Cette absence de majorité donne (et donnera) des résultats surprenants et imprévisibles, ce qui donne un véritable pouvoir à l’Assemblée nationale (en tout cas, plus qu’avant). En matière de lois, on sait ce qui entre dans l’hémicycle, mais personne ne peut prédire ce qui en sortira, ni dans quel état le texte sortira. Après le budget, un nouvel exemple vient d’être donné cette semaine, avec une banale proposition de loi sur les titres restaurants. Le but était de prolonger d’un an un dispositif provisoire, le temps de voter une réforme d’ensemble du dispositif. Prévue en 2024, cette réforme n’avait pas pu se faire pour cause de dissolution. Et voilà qu’en commission, les députés votent, à une voix près, non pas la prolongation d’un an, mais la prorogation définitive du dispositif, contre l’avis de la rapporteure (et du gouvernement).
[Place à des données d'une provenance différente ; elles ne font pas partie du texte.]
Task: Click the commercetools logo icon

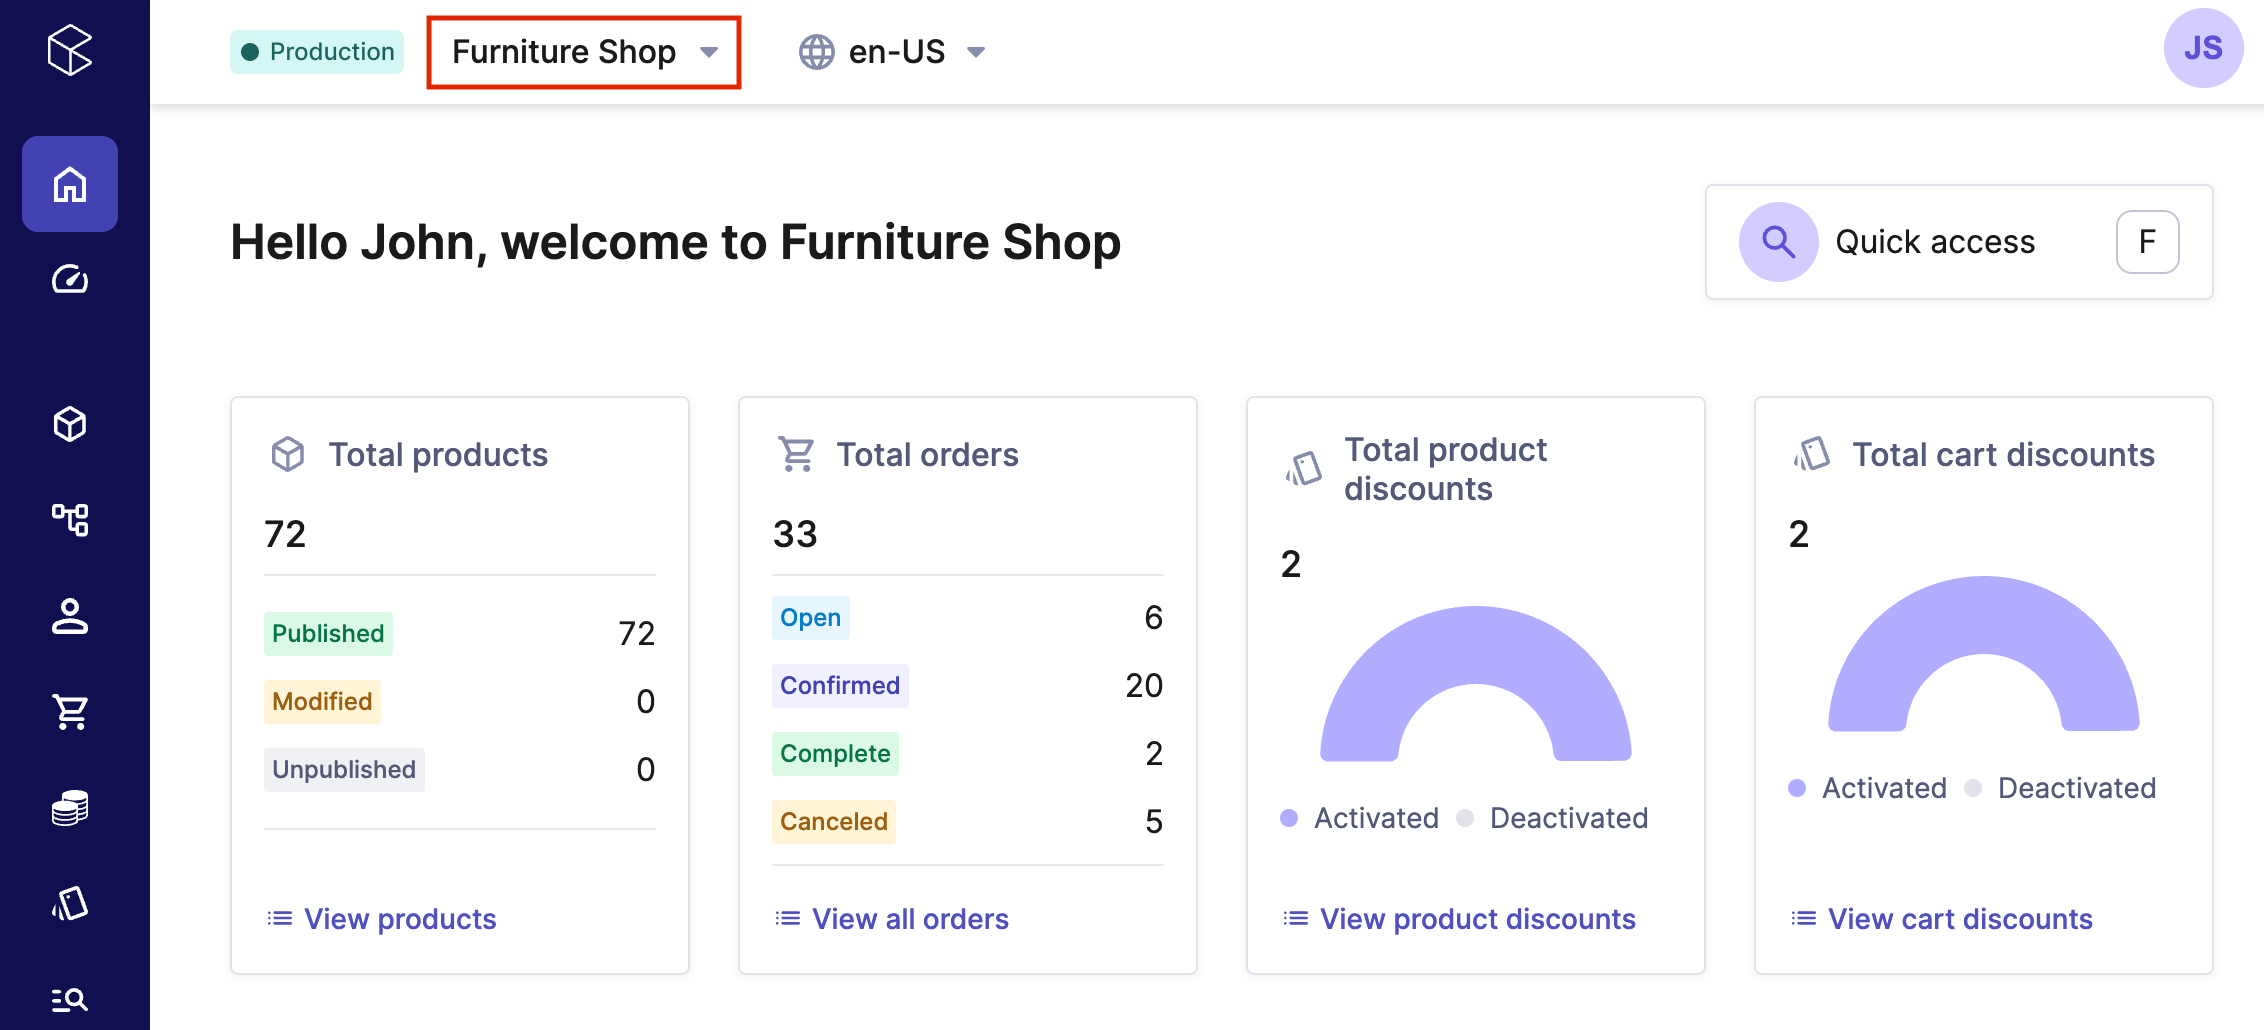Action: click(70, 50)
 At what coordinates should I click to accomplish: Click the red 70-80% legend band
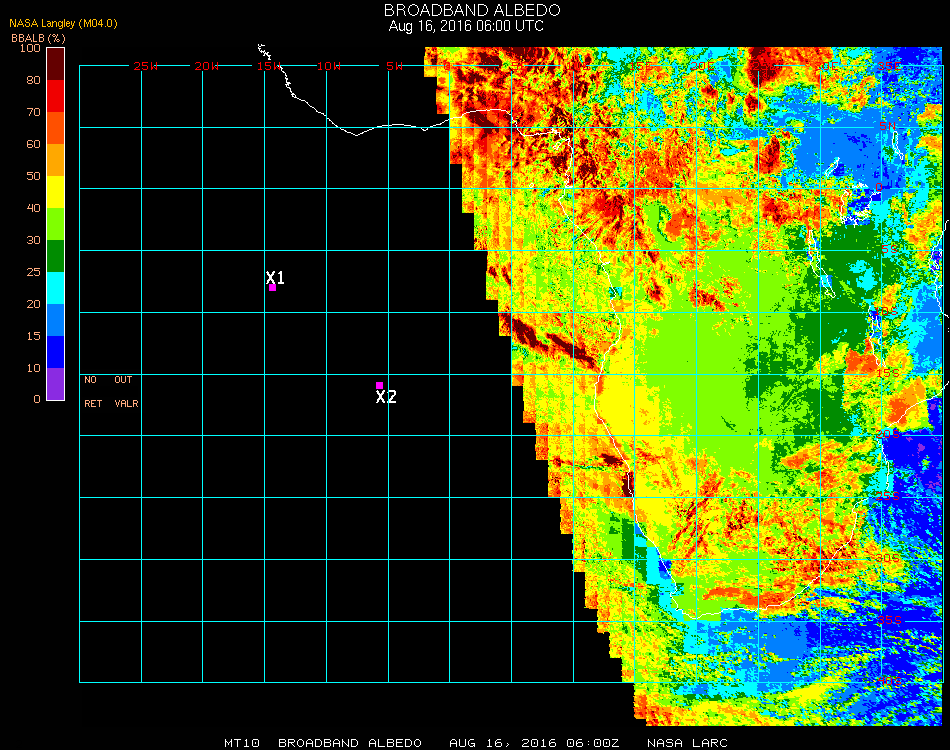click(x=56, y=95)
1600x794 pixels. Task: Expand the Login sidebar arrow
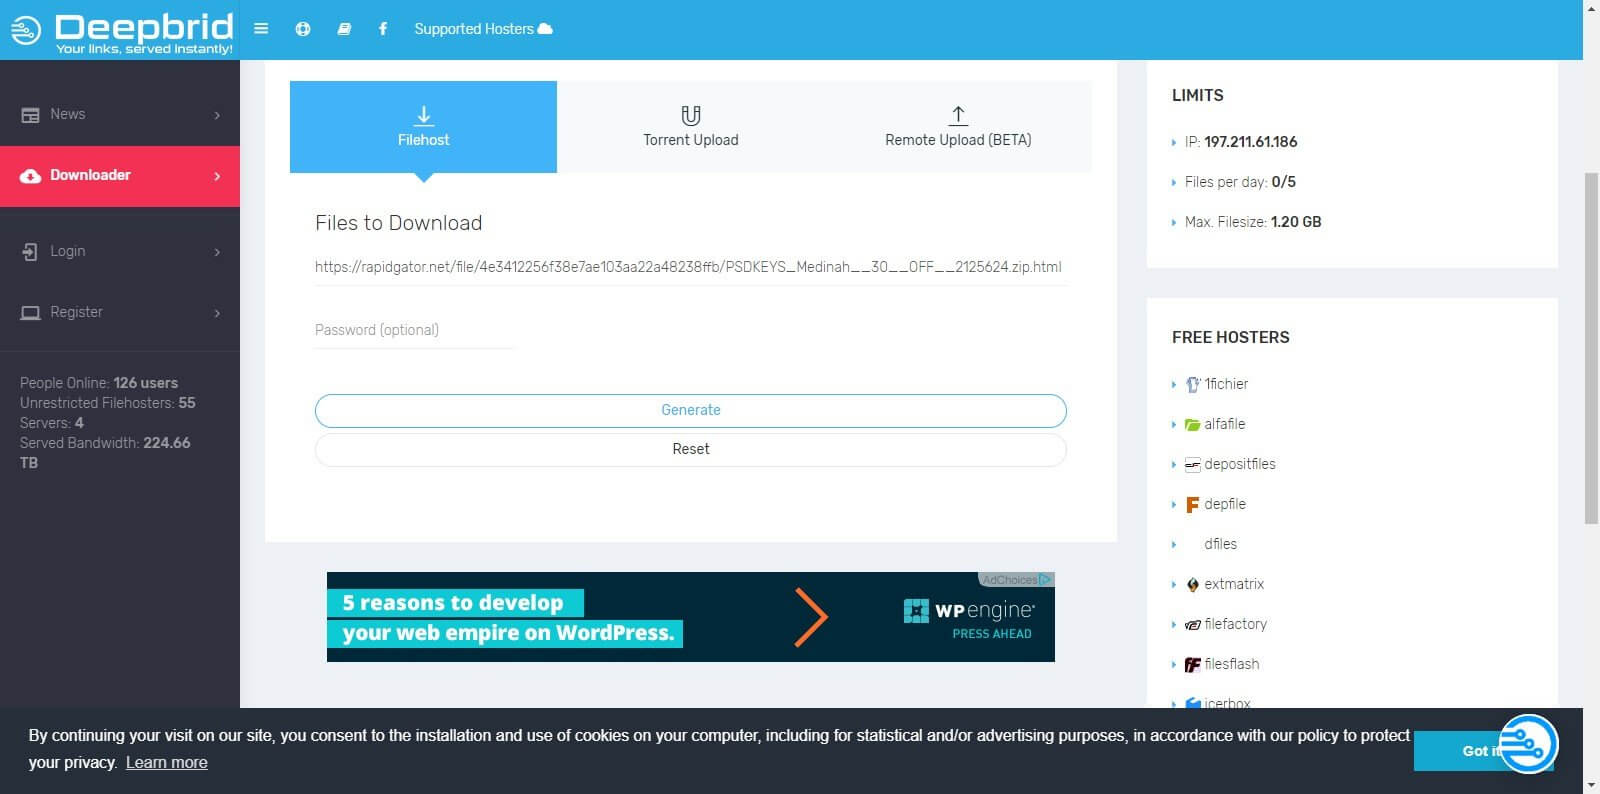click(x=217, y=252)
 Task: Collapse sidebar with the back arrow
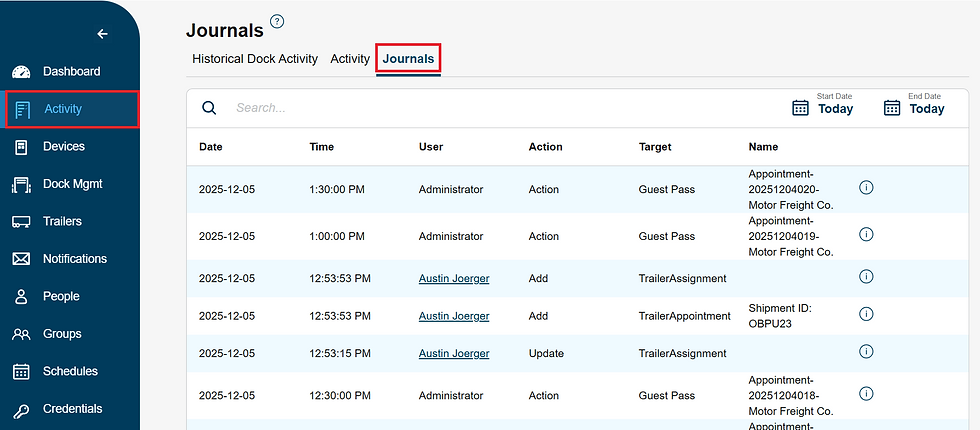(102, 34)
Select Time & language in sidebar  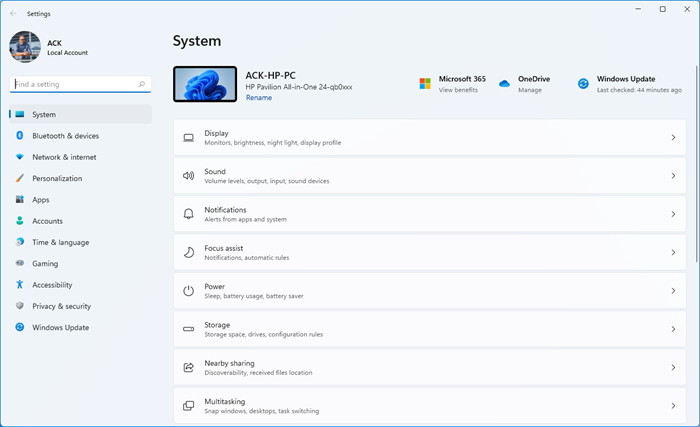coord(60,242)
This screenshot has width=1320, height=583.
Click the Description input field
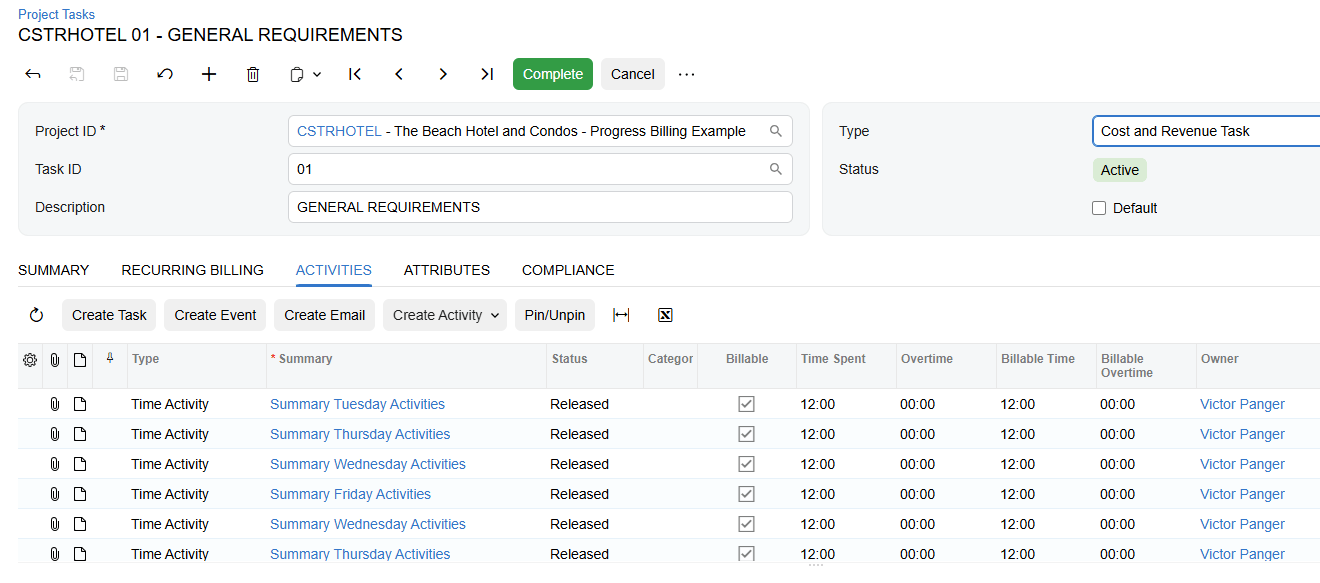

La devise de cette législature pourrait être « sur un malentendu, ça peut passer ».
A gauche, les choses évoluent aussi, avec des rééquilibrages entre gauche réformiste et radicale, où la prochaine étape sera les municipales de mars 2026. On pourrait avoir beaucoup de surprises, on commence déjà à avoir des signes que « la poutre bouge » dans certaines villes, dans le choix des alliances. Et surtout, la question de la succession d’un Jean-Luc Mélenchon vieillissant n’est toujours pas réglée à LFI, où ce n’est pas Manuel Bompard, qui a le charisme d’une huitre, qui pourra passer de coordinateur du parti à candidat à la prochaine présidentielle.
La reconfiguration politique se poursuit également, avec l’évènement majeur que pourrait être la condamnation de Marine Le Pen à une peine d’inéligibilité. Vu comment s’est déroulé le procès, l’amateurisme de la ligne de défense, on est bien parti pour qu’elle perde ses mandats dès 2025, et ne puisse pas se présenter à la prochaine présidentielle. Cette situation est une bombe à fragmentation, car cela pourrait entrainer une colère et une radicalisation du coté du RN et de son électorat. Cela pourrait aussi entrainer une guerre de succession, voire une implosion du parti, si Jordan Bardella n’arrive pas à s’imposer, ou tombe, lui aussi, pour des questions d’emplois fictifs.
L’élection de Donald Trump et le supplément d’instabilité qu’elle ajoute à une situation géopolitique déjà menaçant, peut également changer la donne politique nationale. Une crise géopolitique peut rapidement dériver sur une crise économique ou financière, la guerre en Ukraine l’a montrée en 2022. L’Europe n’est pas bien vaillante, entre une France gérée par un intérimaire qui pourrait durer, et une Allemagne qui n’aura un gouvernement stable qu’au mieux en avril 2025 et une Italie dirigée par l’extrême-droite. Les tractations autour de la prochaine commission européenne montrent bien que les failles politiques s’approfondissent à Bruxelles.